As someone who aims to someday dedicate his life towards a social cause, without yet knowing what that cause will be and when that time might come, I continue to look at the social issues around me and wonder what moves me the most and if one problem can be attributed to be at the root of all others, if there is even such a thing. And as the world battled between the mayhem created by the COVID-19 pandemic, and the rousing anger in the global community fueled by the death of George Floyd, as yet another reminder of the racial discrimination that plagues our society, it felt to me that there is no way of calling one issue or problem greater than the other and it all boils down to each individual’s perspective.

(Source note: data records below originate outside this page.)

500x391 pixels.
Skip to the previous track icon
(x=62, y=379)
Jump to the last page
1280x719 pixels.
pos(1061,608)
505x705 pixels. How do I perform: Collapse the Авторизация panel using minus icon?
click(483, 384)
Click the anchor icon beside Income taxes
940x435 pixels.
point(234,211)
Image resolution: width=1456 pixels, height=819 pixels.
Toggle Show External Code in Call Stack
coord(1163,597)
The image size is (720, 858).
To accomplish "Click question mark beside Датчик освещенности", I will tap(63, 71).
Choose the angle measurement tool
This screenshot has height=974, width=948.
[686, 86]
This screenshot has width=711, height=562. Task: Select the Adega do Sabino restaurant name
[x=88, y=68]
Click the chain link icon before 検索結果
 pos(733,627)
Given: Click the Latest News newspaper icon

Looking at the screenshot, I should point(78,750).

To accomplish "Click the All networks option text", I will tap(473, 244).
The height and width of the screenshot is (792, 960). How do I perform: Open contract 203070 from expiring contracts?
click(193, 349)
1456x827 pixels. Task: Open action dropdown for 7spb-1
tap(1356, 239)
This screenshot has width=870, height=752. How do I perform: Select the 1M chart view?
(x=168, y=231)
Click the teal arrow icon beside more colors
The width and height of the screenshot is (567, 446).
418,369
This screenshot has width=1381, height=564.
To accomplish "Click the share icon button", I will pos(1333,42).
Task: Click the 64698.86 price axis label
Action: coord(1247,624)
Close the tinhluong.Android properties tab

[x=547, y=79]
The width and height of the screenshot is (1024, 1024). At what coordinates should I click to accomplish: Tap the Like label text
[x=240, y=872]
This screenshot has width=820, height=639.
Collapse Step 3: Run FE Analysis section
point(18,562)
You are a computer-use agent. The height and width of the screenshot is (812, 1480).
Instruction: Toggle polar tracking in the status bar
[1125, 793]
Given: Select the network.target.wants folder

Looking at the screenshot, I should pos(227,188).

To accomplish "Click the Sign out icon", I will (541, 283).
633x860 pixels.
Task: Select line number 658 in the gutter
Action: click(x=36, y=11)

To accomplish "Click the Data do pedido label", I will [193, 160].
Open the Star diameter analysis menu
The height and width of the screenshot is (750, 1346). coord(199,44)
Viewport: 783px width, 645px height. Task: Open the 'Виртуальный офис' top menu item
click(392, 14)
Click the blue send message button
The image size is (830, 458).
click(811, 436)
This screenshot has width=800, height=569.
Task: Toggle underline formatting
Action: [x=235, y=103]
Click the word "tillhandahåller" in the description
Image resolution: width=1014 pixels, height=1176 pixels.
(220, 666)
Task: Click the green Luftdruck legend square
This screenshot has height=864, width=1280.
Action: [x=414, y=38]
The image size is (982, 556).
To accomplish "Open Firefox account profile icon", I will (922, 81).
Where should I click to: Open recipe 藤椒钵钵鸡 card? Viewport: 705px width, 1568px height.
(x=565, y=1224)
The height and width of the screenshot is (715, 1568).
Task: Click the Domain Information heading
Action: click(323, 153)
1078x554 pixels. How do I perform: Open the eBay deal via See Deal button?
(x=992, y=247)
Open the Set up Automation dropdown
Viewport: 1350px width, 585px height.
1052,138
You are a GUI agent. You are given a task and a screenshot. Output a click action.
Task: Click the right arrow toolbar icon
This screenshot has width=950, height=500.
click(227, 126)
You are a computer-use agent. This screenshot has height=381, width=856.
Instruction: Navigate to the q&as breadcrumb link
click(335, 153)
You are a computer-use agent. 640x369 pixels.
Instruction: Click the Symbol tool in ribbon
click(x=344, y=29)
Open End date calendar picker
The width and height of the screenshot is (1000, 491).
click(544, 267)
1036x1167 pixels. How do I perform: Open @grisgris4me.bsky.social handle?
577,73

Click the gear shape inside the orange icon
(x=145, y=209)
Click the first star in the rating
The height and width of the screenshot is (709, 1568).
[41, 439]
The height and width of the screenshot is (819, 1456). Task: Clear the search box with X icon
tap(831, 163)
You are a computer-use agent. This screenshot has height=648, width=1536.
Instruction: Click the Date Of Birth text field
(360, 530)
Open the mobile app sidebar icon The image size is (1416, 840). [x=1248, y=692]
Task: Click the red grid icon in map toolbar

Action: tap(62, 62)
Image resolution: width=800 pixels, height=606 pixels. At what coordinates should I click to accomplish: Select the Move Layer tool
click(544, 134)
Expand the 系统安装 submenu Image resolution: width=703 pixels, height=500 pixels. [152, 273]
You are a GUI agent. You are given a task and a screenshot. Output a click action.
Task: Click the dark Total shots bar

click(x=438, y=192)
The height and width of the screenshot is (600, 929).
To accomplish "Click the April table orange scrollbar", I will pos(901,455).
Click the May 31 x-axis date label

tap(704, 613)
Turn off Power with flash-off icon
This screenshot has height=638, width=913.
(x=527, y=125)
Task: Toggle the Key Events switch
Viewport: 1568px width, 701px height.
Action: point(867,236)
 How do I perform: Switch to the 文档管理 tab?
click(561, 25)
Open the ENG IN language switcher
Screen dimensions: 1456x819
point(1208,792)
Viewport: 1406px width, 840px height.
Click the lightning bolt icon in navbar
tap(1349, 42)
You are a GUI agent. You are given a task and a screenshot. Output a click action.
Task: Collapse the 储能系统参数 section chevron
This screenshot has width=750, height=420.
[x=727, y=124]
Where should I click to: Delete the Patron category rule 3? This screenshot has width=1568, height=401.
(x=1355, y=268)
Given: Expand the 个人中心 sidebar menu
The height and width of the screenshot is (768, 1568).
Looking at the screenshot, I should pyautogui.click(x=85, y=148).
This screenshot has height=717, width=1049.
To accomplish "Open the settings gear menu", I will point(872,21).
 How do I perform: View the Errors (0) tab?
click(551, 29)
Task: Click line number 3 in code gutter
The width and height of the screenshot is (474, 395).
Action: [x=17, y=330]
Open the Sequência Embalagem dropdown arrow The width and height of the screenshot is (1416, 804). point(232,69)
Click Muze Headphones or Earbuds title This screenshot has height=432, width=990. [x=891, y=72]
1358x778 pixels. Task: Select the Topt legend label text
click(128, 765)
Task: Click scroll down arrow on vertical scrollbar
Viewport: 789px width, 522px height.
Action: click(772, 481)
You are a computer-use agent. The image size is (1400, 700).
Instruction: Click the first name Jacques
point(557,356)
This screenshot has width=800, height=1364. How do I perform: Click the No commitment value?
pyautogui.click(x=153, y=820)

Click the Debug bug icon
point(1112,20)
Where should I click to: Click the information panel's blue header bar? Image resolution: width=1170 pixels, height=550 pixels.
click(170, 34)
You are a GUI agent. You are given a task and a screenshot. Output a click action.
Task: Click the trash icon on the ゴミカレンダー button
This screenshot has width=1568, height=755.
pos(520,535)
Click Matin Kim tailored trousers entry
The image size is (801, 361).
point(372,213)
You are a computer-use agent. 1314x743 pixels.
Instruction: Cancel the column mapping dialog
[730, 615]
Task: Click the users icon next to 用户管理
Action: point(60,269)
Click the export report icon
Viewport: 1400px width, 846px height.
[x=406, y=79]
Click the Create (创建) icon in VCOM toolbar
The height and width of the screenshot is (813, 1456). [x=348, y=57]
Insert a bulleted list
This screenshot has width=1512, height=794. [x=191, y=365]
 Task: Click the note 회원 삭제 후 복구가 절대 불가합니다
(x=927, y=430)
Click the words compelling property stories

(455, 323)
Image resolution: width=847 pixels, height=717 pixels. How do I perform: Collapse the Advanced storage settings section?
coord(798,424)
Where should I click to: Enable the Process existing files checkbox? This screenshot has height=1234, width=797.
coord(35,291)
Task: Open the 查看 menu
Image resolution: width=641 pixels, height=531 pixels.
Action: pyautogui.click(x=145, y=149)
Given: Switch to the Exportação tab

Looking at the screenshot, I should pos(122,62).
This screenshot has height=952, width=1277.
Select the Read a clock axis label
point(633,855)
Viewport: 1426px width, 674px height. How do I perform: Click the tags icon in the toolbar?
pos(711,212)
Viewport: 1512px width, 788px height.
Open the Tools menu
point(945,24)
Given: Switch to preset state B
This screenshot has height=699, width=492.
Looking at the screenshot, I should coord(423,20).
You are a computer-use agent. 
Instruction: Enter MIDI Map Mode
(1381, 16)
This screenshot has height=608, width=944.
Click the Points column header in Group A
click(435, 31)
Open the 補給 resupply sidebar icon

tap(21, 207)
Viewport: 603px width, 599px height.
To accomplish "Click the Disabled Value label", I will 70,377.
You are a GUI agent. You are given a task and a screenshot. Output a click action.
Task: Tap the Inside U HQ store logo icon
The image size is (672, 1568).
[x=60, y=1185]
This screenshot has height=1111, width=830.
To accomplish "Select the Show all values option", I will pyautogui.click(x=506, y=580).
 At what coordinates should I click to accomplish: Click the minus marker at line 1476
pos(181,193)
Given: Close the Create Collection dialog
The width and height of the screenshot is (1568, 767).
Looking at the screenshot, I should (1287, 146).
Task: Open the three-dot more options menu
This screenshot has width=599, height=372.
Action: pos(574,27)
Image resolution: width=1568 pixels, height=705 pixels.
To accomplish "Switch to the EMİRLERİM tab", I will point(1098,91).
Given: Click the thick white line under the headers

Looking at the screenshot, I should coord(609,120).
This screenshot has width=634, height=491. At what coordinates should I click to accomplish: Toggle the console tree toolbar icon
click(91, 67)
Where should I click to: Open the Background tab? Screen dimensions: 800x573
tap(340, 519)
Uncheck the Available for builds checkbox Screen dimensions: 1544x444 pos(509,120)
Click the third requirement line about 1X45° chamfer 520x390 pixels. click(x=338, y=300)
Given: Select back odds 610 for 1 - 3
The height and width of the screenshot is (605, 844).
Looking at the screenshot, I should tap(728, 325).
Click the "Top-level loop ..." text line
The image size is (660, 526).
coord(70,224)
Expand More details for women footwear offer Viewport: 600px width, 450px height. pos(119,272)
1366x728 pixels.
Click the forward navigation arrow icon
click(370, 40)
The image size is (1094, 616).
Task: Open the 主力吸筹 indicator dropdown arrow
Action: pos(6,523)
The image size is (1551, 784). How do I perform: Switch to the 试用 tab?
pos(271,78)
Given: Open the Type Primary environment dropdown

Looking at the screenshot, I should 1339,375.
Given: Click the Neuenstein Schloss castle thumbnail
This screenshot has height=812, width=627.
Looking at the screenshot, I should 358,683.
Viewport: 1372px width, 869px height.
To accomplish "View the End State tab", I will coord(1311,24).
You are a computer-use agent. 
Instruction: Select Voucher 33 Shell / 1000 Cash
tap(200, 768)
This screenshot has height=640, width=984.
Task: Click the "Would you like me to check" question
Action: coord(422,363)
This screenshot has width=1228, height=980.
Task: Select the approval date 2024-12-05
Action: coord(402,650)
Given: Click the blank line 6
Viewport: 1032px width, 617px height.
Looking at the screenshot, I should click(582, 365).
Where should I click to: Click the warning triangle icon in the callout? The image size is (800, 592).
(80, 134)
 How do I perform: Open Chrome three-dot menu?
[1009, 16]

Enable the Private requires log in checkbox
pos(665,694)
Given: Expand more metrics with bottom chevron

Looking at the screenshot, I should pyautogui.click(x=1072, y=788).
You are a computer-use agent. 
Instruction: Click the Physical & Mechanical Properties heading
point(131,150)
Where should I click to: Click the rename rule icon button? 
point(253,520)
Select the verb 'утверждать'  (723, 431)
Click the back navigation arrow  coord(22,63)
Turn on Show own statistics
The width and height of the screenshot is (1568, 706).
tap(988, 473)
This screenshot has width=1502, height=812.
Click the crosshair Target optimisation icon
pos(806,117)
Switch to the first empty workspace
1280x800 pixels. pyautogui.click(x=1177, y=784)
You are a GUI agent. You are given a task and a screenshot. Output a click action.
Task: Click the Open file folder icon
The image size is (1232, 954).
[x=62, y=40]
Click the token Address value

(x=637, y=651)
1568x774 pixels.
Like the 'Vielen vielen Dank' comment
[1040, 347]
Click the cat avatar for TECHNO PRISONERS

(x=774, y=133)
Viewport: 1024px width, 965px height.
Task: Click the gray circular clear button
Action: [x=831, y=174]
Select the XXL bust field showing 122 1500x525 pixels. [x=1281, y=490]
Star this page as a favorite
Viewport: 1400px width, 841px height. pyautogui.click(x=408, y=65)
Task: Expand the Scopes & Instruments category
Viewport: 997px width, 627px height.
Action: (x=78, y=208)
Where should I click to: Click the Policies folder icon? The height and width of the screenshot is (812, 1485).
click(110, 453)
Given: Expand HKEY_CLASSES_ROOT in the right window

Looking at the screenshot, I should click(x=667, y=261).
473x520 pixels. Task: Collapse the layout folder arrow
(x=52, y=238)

I wondered however, how many such deaths occur in the “third world nations” (as much as I hate that term, as if describing aliens, and interestingly the origin of the term from the non-aligned nations during the Cold War had little to do with the “poor country” notion that it now represents) just about everyday at the hands of police brutality towards the economically weaker strata, or the lower caste or members of other parts of society whose lives seem to hold less value than others. Why then, is there no such revolution seen everyday, in just about every part of the world, to demand true equality and remind the world that each life matters equally? The answer I felt quite simply lies in Maslow’s Hierarchy of Needs.
Physiological Needs – You need food, water, and air to survive.
In countries where a huge portion of population spends most of their time thinking about how they’ll earn their next meal, and where the “poverty line” is set at a little over a dollar a day, and still close to a 100 million people end up below it, it is quite clear where the priorities lie. The physiological needs of food, water, shelter and so on remain unfulfilled for an appallingly huge portion of the world.
Safety & Security Needs – Money, Health and Crime
For those that don’t have to worry about this, then comes the need for safety and security. And unfortunately again, rates of crime in most parts of the world are so high, that calling any place safe, isn’t quite safe anymore. And so there is that other huge chunk of population that struggles with ensuring their safety, and also their security whether it is financial, or health, and so the millions trying to stay at home and keep safe from the pandemic also fall under this category.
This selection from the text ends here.